Secondary market datapoints of the day
Many thanks to Peter Lattman and Diana Henriques for answering my question from last week. Yes, as I suspected, there is a secondary market in Madoff claims — although from the tone of the article it seems more like a primary market, where hedge funds compete with each other to buy claims from people who have been defrauded, rather than a well-functioning secondary market where those funds actually trade the claims between each other. The going rate seems to be about 30 cents on the dollar, with an expected payout, somewhere down the line, of roughly double that amount.
For the Madoff victims who can afford to sit tight for the time being, then, the eventual losses are likely to prove manageable: the pretty healthy final recovery comes on top of the massive tax refund they got immediately after the fraud was uncovered, returning to them the taxes they paid on all that fictional investment income.
The NYT report comes from Dealbook, the bloggy arm of the business section, so maybe if I ask a question they’ll answer it. The story says that in October, “claims were trading at about 25 cents on the dollar” — does that mean that victims were willing to sell for 25 cents, or does it mean that there was an actual brokered market and that hedge funds or other non-victim investors were selling at that level?
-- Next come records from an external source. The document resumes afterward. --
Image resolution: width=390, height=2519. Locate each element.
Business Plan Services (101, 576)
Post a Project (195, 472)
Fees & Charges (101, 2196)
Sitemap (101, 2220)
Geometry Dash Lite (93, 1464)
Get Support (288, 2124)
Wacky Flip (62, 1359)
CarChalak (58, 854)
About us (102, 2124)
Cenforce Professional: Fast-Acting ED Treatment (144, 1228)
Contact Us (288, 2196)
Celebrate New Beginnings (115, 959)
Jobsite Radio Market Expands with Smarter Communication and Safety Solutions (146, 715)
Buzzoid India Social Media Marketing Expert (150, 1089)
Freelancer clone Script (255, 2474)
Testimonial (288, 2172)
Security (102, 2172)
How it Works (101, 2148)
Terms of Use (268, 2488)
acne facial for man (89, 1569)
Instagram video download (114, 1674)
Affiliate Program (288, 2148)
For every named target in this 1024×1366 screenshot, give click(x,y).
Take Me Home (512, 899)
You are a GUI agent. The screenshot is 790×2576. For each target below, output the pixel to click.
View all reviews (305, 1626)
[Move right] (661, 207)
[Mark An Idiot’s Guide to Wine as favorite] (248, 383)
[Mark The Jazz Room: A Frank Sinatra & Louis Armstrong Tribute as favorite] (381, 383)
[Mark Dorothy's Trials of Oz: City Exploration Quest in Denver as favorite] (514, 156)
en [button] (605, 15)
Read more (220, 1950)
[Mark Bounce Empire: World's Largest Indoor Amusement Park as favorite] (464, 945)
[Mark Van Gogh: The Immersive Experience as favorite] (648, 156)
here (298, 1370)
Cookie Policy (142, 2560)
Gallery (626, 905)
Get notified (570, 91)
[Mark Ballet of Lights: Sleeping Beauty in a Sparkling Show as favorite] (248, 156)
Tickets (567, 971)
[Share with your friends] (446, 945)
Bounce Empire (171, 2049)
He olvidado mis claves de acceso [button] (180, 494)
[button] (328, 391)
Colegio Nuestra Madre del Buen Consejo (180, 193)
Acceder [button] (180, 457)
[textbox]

If so, that’s a very interesting datapoint, since it implies that the sellers either managed to buy their claims at a very deep discount indeed, or else got quite demoralized, for some reason, about the prospects for recovery.
Incidentally, while I’m on the subject of opaque secondary markets, Kerry Dolan is reporting that Facebook shares are now being valued at $23 each. That’s $115 on a pre-split basis, which works out at a valuation of over $50 billion — roughly the same as General Motors, somewhere between Morgan Stanley and Boeing. Wow.